TASK ITEM:
Below are several records. Retype exactly those lines running from the one with "Services (48, 844)" through the one with "Екстратериторіальний (1066, 93)", end lines included, and no others.

Saved data entries:
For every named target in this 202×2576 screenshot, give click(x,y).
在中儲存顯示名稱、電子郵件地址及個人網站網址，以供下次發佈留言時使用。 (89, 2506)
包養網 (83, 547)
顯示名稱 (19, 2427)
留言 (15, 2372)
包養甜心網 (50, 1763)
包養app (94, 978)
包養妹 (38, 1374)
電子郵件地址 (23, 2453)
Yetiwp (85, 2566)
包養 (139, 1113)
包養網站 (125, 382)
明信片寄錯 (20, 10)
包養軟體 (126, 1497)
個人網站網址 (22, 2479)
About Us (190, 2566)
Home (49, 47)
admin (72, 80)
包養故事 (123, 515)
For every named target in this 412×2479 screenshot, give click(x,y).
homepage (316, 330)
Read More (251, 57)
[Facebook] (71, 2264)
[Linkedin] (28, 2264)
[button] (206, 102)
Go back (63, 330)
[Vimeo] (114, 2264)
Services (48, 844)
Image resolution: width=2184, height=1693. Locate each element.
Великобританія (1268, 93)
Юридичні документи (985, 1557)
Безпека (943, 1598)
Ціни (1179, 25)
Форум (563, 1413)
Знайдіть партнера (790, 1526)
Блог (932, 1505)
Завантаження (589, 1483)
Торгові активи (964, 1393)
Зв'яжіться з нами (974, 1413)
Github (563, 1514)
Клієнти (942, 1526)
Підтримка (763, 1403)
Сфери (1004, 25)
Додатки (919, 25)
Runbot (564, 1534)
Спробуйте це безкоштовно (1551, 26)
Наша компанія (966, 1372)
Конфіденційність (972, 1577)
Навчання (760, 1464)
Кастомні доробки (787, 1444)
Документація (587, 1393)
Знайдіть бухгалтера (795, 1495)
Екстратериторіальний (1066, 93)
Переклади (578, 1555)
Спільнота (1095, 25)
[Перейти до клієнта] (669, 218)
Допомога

EXERCISE RESULT:
Services (48, 844)
Image resolution: width=2184, height=1693. Locate each element.
Великобританія (1268, 93)
Юридичні документи (985, 1557)
Безпека (943, 1598)
Ціни (1179, 25)
Форум (563, 1413)
Знайдіть партнера (790, 1526)
Блог (932, 1505)
Завантаження (589, 1483)
Торгові активи (964, 1393)
Зв'яжіться з нами (974, 1413)
Github (563, 1514)
Клієнти (942, 1526)
Підтримка (763, 1403)
Сфери (1004, 25)
Додатки (919, 25)
Runbot (564, 1534)
Спробуйте це безкоштовно (1551, 26)
Наша компанія (966, 1372)
Конфіденційність (972, 1577)
Навчання (760, 1464)
Кастомні доробки (787, 1444)
Документація (587, 1393)
Знайдіть бухгалтера (795, 1495)
Екстратериторіальний (1066, 93)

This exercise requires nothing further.